They subordinate thought and reason not to faith, as did the traditional Right, but to the promptings of blood and the historic destiny of the group. Their only moral yardstick is the prowess of the race, of the nation, of the community.
Fascism is the ultimate granfalloon ideology. Among what Paxton calls the “mobilizing passions” of fascism is “an enhanced sense of identity and belonging, in which the grandeur of the group reinforces the self-esteem of the individual.”
Raised in Mussolini’s Italy, the writer Umberto Eco referred to fascism as a kind of “popular elitism:” “To people who feel deprived of a clear social identity, Ur-Fascism says that their only privilege is the most common one, to be born in the same country. This is the origin of nationalism…Every citizen belongs to the best people of the world.”
Being fundamentally anti-intellectual, fascism relies not on grand ideas to unite people but shallow signifiers of group identity. Paxton argued that an American fascism would take shape around familiar symbols like the flag and the cross.

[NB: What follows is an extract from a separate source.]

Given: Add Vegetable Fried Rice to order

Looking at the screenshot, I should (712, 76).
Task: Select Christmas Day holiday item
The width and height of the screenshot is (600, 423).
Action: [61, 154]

The visceral reaction to Colin Kaepernick’s protest demonstrated just how far along on this path we’ve come. Though racism was the major factor, their outrage was compounded by the affront to those symbols they hold dear. Sacred nothings like the flag and the Anthem are more valuable to them than the rights of black people to express themselves — or to live.
The Constitution itself has been rendered into another meaningless symbol of Americanism. Members of the Tea Party movement, the forerunners to Trumpism, carried around copies of it in their pockets, valuing it not for its role as a guarantor of rights in a liberal democracy but as a badge that signifies a “real American.”
A group called the American Guard founded by notorious skinhead Brien James now bills itself as “Constitutional Nationalists.” Many of the organization’s members are white supremacists, including current or former members of the Vinlanders Social Club, a skinhead group James also founded.
Who are the real fascists?
Like Dinesh’s attempts to portray today’s GOP as the heirs to Lincoln, his efforts to tie the Democratic Party to the Nazis don’t exactly hold up to scrutiny. However weak they are, these arguments did manage to convince at least one person: Donald Trump, Jr.
After viewing Death of a Nation last week, Junior said: “You see the Nazi platform from the early 1930s … look at it compared to the DNC platform of today, you’re saying, ‘Man, those things are awfully similar’ to a point where it’s actually scary.”
Politifact, which rated the claim “Pants on Fire,” noted that almost nothing of the platform resembled that of the Democrats. The few statements that are similar to the DNC platform — “The state must ensure that the nation’s health standards are raised” — are found in Republican policy statements as well.
Dinesh displays a misunderstanding of fascism that is born of both malice and ignorance. Even assuming that many of the comparisons are accurate, it’s not specific policies that make a fascist — and most definitely not ones like universal healthcare. In his 1995 essay, Eco described what he called Ur-Fascism or “Eternal Fascism” which exists independent of systems of government.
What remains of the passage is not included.